Periodic Reporting for period 1 - WhiteShift (A calcifying phytoplankter’s response to climate change and its role in sinking carbon in the Subarctic Ocean using spaceborne and in situ observations and ecological modelling)
Reporting period: 2017-05-01 to 2019-04-30
To examine if the enormous amounts of calcite produced by E. huxleyi blooms ballast organic carbon I used optical measurements of particle backscatter, chlorophyll-a fluorescence and beam attenuation on Biogeochemical-Argo profiling floats. My results show the feasibility of identifying E. huxleyi blooms and quantifying associated calcite concentration from optical measurements on floats, consistent with results from an optical model for E. huxleyi that I set up. Results obtained from a Biogeochemical-Argo float that sampled sinking carbon particles associated with three distinct phytoplankton blooms of calcifying and non-calcifying phytoplankton suggests that E. huxleyi blooms promote deeper carbon fluxes compared to carbon fluxes associated with blooms from non-calcifying phytoplankton. These observations are thus the first high-resolution observations of the calcite ballast effect in the ocean.
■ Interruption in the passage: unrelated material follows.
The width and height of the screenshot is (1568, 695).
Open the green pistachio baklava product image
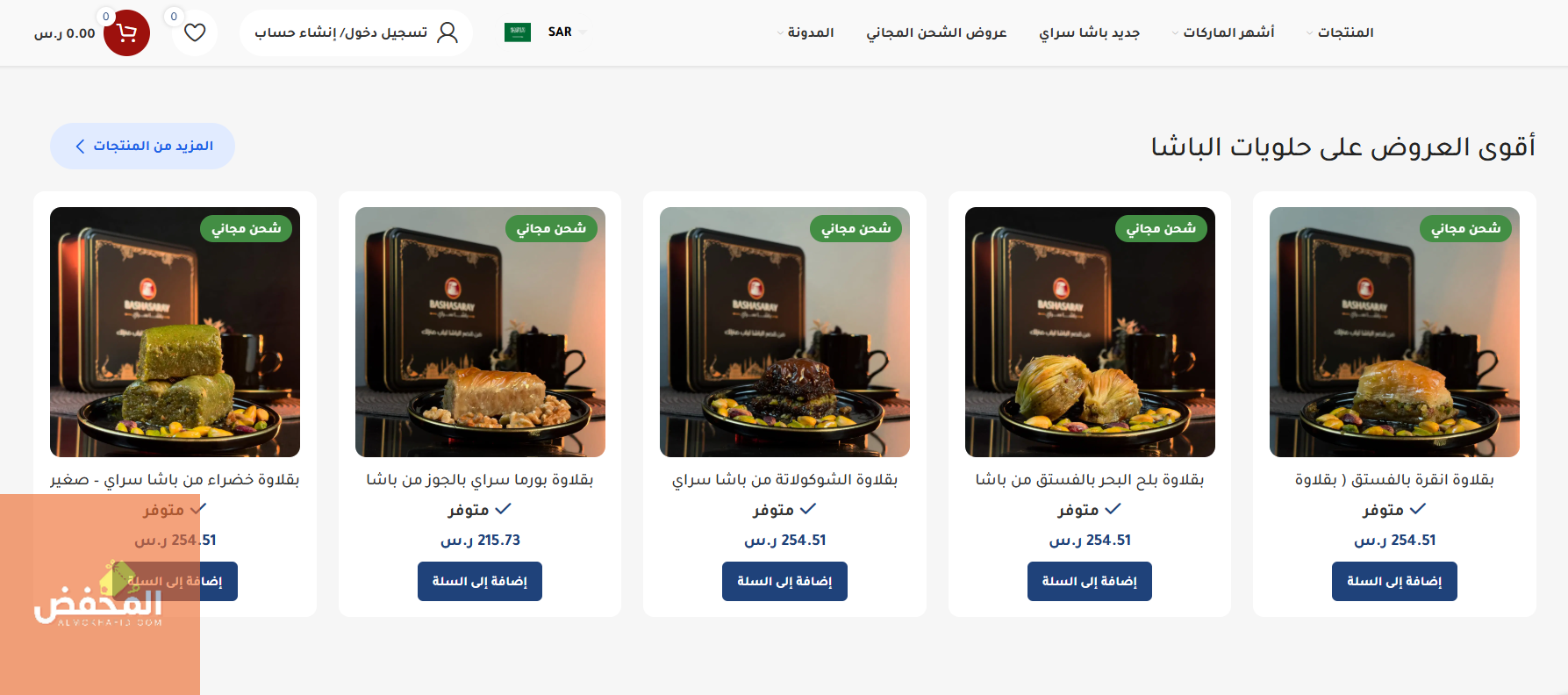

Biological carbon fluxes are chronically under-sampled leading to large uncertainties in estimates of biological carbon export and sequestration. In the same way as Argo floats have revolutionized our understanding of global ocean circulation, Biogeochemical-Argo floats allow a quantum leap in understanding the ocean’s carbon cycle. WhiteShift contributes to this effort through (1) the development of optical approaches to identify calcifying phytoplankton blooms and quantify associated calcite concentration which are directly transportable to the global fleet of Biogeochemical-Argo floats thanks to uniform float-wide optical technology, (2) examining the widely debated calcite ballast hypothesis; an old hypothesis which has now been tested with new in situ technology for the first time. The resulting parameterizations of calcite ballasting are highly relevant to the carbon cycle modelling community and may facilitate improved predictions of climate models at space and time scales useful to decision-making.